(Entries on locating words and elements)
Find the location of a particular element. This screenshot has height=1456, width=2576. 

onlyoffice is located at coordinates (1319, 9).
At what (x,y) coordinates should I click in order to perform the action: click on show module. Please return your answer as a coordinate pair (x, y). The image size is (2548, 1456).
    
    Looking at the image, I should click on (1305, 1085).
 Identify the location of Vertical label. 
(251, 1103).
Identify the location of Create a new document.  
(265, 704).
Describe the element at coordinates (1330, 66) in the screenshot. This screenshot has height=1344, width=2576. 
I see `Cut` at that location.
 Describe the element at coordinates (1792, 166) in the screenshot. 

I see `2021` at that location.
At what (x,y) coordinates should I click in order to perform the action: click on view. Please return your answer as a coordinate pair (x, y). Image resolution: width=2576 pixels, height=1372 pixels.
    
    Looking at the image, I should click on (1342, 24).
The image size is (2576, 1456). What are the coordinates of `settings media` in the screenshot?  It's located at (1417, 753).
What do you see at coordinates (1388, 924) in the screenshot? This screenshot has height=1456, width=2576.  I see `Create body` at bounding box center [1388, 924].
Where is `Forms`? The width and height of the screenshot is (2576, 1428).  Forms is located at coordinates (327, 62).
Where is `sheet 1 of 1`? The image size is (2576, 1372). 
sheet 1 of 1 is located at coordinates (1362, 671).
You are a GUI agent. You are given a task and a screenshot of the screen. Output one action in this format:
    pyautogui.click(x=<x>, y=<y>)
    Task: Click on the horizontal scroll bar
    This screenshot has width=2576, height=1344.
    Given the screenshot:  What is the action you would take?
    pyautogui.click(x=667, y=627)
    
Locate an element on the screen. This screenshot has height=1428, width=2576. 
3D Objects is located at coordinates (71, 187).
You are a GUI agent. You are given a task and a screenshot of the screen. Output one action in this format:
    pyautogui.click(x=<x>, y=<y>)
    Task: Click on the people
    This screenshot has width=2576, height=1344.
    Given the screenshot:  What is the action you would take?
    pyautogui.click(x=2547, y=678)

INSTRUCTIONS FOR THE TASK — Copy the listing above word for word, starting at its first line and stopping after the line that contains "3D Objects is".

FINAL RESULT —
Find the location of a particular element. This screenshot has height=1456, width=2576. 

onlyoffice is located at coordinates (1319, 9).
At what (x,y) coordinates should I click in order to perform the action: click on show module. Please return your answer as a coordinate pair (x, y). The image size is (2548, 1456).
    
    Looking at the image, I should click on (1305, 1085).
 Identify the location of Vertical label. 
(251, 1103).
Identify the location of Create a new document.  
(265, 704).
Describe the element at coordinates (1330, 66) in the screenshot. This screenshot has height=1344, width=2576. 
I see `Cut` at that location.
 Describe the element at coordinates (1792, 166) in the screenshot. 

I see `2021` at that location.
At what (x,y) coordinates should I click in order to perform the action: click on view. Please return your answer as a coordinate pair (x, y). Image resolution: width=2576 pixels, height=1372 pixels.
    
    Looking at the image, I should click on (1342, 24).
The image size is (2576, 1456). What are the coordinates of `settings media` in the screenshot?  It's located at (1417, 753).
What do you see at coordinates (1388, 924) in the screenshot? This screenshot has height=1456, width=2576.  I see `Create body` at bounding box center [1388, 924].
Where is `Forms`? The width and height of the screenshot is (2576, 1428).  Forms is located at coordinates (327, 62).
Where is `sheet 1 of 1`? The image size is (2576, 1372). 
sheet 1 of 1 is located at coordinates (1362, 671).
You are a GUI agent. You are given a task and a screenshot of the screen. Output one action in this format:
    pyautogui.click(x=<x>, y=<y>)
    Task: Click on the horizontal scroll bar
    This screenshot has width=2576, height=1344.
    Given the screenshot:  What is the action you would take?
    pyautogui.click(x=667, y=627)
    
Locate an element on the screen. This screenshot has height=1428, width=2576. 
3D Objects is located at coordinates (71, 187).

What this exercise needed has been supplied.